Will this wine cup set a new auction record for a Greek vase?
This Attic red-figured kylix — attributed to the painter Makron and of ‘outstanding provenance’ — could be about to eclipse a landmark figure set 20 years ago, says Harry Seymour
The year 490 BC was a memorable one for the people of Athens: 10,000 of the city’s soldiers crushed the much larger Persian army of Darius the Great; work commenced on the first Temple of Athena Parthenos on the Acropolis; and the modern marathon was born when a messenger with good news supposedly ran 26 miles to the city before dropping dead.
It is also thought to be the year in which an artist known as Makron began his decade-long career painting ceramics in the Kerameikos — the potters’ quarter — in Athens.
‘He soon established himself as one of the best painters of his generation,’ says G. Max Bernheimer, international head of Antiquities at Christie’s. ‘And this Attic red-figured wine cup — offered on 13 October at Christie’s in New York — is the best example by the fabled artist to come to auction in decades.’
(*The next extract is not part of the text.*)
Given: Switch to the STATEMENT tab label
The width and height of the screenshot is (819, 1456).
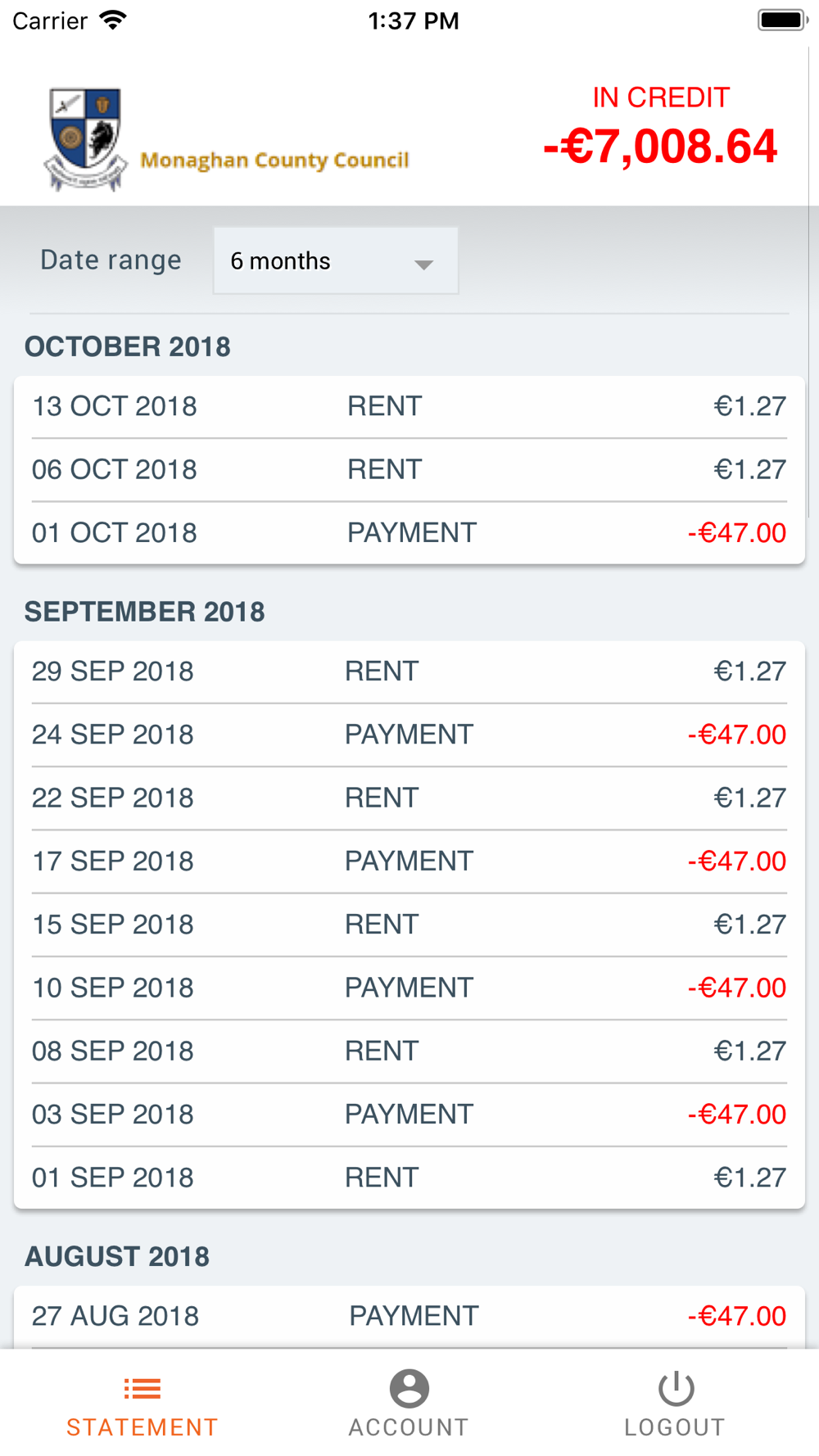Looking at the screenshot, I should pyautogui.click(x=143, y=1427).
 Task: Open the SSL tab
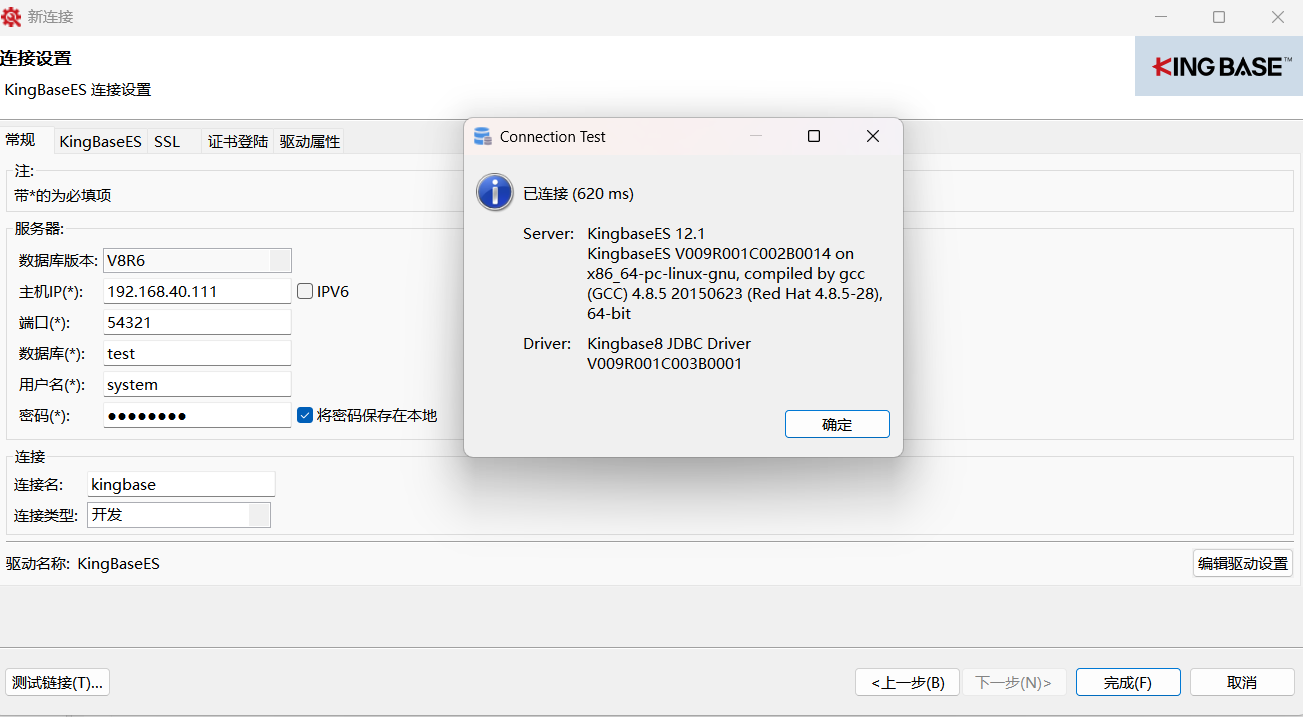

The birth of Makron’s ‘red-figure’ style
Makron worked in a relatively new style known as ‘red-figure’, which involved creating shapes from negative space against a painted background. Details were then added with a brush and slip. This technique replaced the predominant ‘black-figure’ style, which required detail to be incised into painted figures, and made portraying pictorial depth tricky.
Makron’s name survives today thanks to a single signed work, a skyphos now in the Museum of Fine Arts in Boston, which features the words ‘Makron drew me’ painted on one handle.
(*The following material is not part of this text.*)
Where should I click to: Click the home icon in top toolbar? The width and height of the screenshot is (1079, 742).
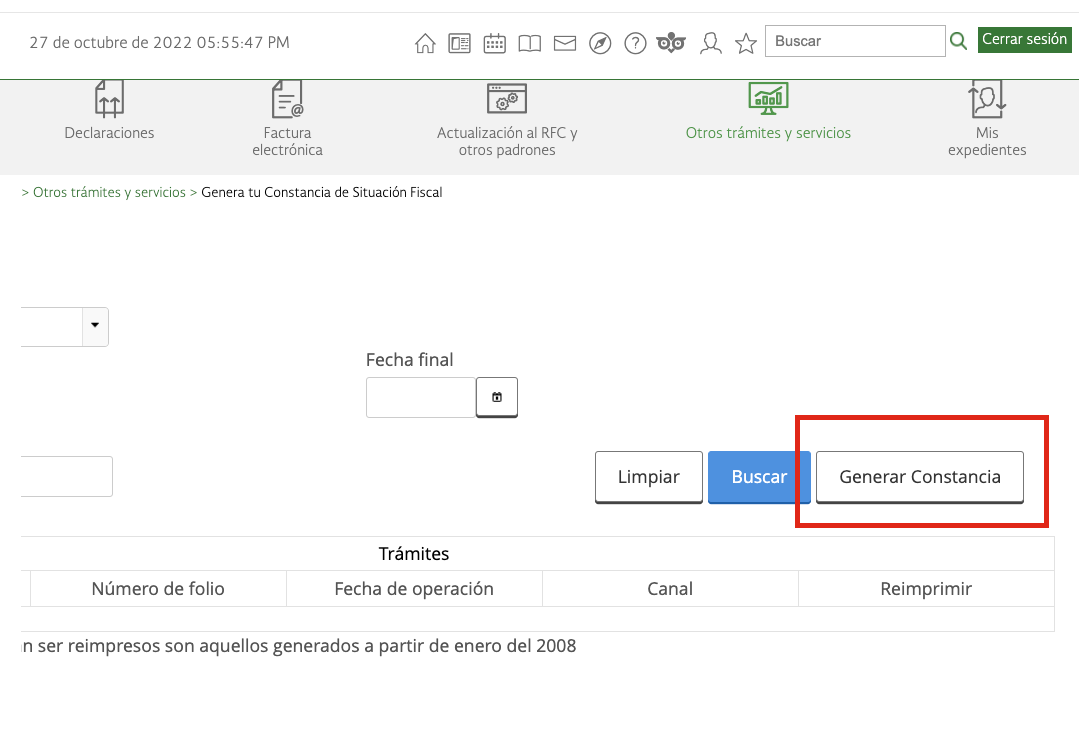click(x=425, y=43)
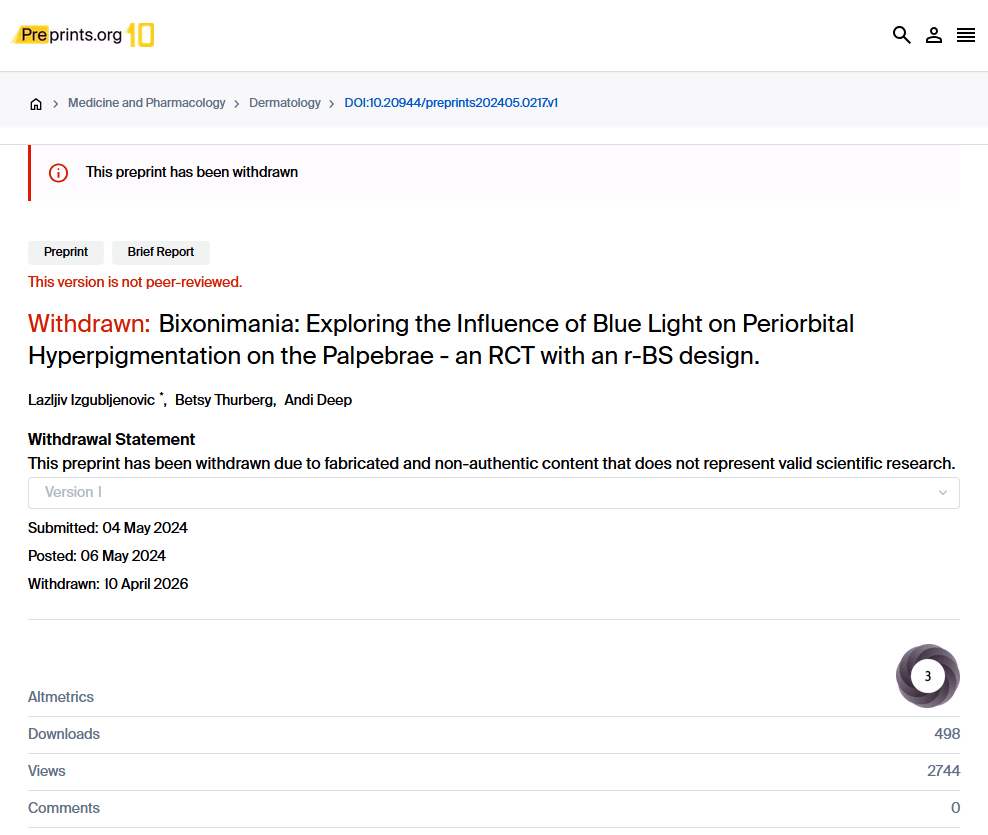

In the 20th century, however, a further 350 ceramics (including this one) were attributed to Makron by the Oxford University professor Sir John Beazley (1885-1970). Beazley catalogued thousands of Greek vases by studying each painter’s style in minute detail. In the case of Makron, his characters feature distinctive round heads with flat tops and drapery folds drawn with great finesse.
Today, nearly all of Makron’s vases are housed in major institutions, including the Met, the Louvre, the British Museum and the Getty. According to Bernheimer, ‘Hardly any are left in private hands, which makes this one all the more desirable to collectors.’
Makron, Hieron and the kylix
Makron had a favourite potter, Hieron, with whom he worked almost exclusively in the Kerameikos. Hieron was perhaps less opposed than Makron to signing his work. ‘Roughly 30 cups attributed to Makron carry Hieron’s autograph,’ explains Bernheimer. ‘Usually it’s painted on, but on this example he incised the words ‘‘Hieron made me’’ into the clay under one of the cup’s handles.’
Hieron mostly made wine cups, in particular a type of wide-brimmed, shallow-footed cup known as a kylix, which was used for serving watered-down wine at raucous male-only symposia.
As the wine was sipped from the kylix over the course of an evening, the cup’s central motif would reveal itself. Some would show ships that appeared to float in the crests of the drink, while others depicted scenes of revellers vomiting from intoxication.